■ Brief
Reproduce verbatim the stretch of items from the line containing "Locate an element on the screen. Image" through the end of the items.

■ Stored rows
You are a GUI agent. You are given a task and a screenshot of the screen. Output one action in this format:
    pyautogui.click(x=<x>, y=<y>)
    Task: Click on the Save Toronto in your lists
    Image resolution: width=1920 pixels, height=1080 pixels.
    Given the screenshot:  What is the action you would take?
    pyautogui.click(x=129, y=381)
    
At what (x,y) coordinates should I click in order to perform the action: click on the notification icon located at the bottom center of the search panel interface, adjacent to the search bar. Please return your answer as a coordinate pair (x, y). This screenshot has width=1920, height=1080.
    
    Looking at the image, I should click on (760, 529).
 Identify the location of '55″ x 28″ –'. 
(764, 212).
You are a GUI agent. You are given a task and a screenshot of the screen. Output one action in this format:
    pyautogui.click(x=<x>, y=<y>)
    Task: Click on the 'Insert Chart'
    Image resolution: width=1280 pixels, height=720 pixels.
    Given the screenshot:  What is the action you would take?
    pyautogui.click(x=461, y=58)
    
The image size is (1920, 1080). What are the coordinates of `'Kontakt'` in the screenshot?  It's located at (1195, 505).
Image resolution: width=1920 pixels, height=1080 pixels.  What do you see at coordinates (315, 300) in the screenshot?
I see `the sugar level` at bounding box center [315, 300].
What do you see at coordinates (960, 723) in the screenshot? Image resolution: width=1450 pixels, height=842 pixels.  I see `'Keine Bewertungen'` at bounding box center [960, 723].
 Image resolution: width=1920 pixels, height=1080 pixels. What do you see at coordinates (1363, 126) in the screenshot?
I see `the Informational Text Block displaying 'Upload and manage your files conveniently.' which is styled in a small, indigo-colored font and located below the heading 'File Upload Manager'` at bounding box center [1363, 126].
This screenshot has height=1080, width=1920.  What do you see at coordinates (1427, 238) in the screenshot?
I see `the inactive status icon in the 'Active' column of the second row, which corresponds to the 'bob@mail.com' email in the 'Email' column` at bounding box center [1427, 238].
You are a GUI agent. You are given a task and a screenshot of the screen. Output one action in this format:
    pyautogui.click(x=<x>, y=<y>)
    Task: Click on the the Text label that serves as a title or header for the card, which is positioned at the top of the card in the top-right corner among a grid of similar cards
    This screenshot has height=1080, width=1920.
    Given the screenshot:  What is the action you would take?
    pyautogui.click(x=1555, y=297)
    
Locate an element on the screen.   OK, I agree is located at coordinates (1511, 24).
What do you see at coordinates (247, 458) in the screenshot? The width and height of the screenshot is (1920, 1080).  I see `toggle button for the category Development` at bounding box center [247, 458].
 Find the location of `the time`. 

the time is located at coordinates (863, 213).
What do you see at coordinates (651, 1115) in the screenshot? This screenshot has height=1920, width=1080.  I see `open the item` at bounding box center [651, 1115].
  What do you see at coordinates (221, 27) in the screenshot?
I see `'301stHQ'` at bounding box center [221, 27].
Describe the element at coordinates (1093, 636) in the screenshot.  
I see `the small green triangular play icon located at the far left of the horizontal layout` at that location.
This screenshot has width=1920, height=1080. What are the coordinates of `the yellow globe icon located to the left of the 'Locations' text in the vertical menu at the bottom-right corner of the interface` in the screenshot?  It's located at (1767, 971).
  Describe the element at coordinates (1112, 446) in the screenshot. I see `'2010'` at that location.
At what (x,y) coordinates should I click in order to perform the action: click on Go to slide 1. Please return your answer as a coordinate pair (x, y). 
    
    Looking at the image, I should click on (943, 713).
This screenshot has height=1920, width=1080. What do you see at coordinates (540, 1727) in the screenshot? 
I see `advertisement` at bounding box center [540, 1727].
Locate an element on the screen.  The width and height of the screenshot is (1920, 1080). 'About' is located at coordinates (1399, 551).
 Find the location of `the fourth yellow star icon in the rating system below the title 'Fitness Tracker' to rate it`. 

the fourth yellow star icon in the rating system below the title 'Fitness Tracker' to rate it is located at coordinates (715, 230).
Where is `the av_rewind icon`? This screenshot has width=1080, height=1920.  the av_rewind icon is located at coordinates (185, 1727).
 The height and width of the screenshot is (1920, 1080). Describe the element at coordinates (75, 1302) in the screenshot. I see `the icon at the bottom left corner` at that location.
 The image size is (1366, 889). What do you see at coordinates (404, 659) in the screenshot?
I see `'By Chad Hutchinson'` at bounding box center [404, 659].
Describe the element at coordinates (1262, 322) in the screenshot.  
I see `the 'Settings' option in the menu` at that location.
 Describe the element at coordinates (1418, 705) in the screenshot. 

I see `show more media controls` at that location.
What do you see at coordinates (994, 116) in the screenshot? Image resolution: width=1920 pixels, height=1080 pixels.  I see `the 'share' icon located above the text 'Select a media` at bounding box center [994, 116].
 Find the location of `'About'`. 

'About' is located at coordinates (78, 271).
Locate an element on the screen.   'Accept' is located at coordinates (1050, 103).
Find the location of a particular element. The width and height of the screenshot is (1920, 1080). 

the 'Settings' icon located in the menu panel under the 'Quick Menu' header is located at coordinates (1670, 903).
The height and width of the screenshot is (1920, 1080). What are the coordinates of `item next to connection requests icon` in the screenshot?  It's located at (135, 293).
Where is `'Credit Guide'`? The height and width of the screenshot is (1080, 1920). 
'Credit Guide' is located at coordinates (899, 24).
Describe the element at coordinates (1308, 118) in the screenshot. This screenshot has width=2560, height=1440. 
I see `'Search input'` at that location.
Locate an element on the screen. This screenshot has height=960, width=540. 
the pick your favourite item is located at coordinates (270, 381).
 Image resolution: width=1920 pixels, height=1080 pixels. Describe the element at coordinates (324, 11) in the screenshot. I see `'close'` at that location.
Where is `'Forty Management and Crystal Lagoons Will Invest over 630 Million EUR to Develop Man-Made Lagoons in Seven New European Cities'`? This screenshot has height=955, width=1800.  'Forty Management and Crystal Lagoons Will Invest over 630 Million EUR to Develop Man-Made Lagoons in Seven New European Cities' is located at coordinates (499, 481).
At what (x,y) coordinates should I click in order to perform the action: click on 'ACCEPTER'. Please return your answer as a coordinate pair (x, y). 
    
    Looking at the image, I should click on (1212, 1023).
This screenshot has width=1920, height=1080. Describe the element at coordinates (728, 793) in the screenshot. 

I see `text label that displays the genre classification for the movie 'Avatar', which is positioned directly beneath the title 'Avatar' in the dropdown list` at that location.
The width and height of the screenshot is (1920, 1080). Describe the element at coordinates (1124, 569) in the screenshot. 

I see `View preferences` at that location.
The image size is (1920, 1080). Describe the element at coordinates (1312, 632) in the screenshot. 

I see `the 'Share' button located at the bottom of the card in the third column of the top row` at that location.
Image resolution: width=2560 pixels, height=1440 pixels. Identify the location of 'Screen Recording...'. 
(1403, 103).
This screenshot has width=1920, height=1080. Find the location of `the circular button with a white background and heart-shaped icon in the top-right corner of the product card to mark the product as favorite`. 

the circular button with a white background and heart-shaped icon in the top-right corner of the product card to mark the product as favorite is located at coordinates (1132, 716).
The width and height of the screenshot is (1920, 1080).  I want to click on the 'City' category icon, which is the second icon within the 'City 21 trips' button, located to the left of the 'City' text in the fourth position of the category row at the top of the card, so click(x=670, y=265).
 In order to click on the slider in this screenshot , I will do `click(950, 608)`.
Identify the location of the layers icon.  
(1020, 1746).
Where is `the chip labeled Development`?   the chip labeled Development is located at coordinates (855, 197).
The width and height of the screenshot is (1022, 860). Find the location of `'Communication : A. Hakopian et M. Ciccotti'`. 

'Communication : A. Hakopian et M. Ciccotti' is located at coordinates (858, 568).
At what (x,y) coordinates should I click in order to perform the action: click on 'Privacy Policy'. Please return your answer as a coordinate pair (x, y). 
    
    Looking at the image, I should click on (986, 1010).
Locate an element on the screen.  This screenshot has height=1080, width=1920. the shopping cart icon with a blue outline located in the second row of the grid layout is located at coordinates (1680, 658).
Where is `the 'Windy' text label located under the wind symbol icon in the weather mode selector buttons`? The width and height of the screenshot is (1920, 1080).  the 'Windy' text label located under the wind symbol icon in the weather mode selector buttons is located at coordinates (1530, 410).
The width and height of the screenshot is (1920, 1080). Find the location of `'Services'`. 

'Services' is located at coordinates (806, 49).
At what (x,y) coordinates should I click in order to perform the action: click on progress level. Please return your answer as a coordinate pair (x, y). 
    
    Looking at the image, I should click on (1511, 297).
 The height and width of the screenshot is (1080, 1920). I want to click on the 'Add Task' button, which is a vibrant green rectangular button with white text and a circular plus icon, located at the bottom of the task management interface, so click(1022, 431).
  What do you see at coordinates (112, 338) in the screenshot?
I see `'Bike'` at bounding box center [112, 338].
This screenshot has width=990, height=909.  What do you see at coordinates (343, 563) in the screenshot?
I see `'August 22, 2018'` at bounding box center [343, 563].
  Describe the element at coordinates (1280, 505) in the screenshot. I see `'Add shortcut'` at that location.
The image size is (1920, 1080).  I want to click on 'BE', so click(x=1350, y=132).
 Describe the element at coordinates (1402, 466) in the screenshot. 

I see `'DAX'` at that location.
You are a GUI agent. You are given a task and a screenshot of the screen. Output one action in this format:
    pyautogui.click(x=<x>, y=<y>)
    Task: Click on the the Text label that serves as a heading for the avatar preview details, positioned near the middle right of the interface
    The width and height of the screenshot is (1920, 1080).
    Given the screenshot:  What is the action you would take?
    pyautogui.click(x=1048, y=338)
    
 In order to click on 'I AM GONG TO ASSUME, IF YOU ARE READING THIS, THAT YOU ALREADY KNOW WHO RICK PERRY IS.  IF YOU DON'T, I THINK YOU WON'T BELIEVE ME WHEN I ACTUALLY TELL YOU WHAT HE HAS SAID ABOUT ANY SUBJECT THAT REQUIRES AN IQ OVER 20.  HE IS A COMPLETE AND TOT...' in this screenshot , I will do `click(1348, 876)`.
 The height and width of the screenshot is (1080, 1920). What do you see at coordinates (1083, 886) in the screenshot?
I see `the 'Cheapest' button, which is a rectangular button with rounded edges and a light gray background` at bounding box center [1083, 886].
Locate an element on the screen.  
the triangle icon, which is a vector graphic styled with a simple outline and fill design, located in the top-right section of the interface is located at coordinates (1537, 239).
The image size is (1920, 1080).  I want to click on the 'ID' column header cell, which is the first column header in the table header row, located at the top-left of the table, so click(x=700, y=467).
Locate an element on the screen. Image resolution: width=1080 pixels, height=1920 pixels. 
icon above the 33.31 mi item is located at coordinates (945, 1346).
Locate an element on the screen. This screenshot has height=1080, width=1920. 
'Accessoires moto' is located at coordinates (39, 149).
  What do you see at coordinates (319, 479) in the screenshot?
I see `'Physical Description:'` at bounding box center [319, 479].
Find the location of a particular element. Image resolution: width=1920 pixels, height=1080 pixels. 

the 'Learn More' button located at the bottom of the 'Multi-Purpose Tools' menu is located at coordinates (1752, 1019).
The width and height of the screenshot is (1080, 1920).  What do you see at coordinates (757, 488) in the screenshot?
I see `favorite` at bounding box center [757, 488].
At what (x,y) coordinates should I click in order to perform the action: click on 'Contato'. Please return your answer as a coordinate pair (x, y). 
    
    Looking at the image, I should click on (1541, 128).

■ Answer to the exercise
Locate an element on the screen. Image resolution: width=1080 pixels, height=1920 pixels. 
icon above the 33.31 mi item is located at coordinates (945, 1346).
Locate an element on the screen. This screenshot has height=1080, width=1920. 
'Accessoires moto' is located at coordinates (39, 149).
  What do you see at coordinates (319, 479) in the screenshot?
I see `'Physical Description:'` at bounding box center [319, 479].
Find the location of a particular element. Image resolution: width=1920 pixels, height=1080 pixels. 

the 'Learn More' button located at the bottom of the 'Multi-Purpose Tools' menu is located at coordinates (1752, 1019).
The width and height of the screenshot is (1080, 1920).  What do you see at coordinates (757, 488) in the screenshot?
I see `favorite` at bounding box center [757, 488].
At what (x,y) coordinates should I click in order to perform the action: click on 'Contato'. Please return your answer as a coordinate pair (x, y). 
    
    Looking at the image, I should click on (1541, 128).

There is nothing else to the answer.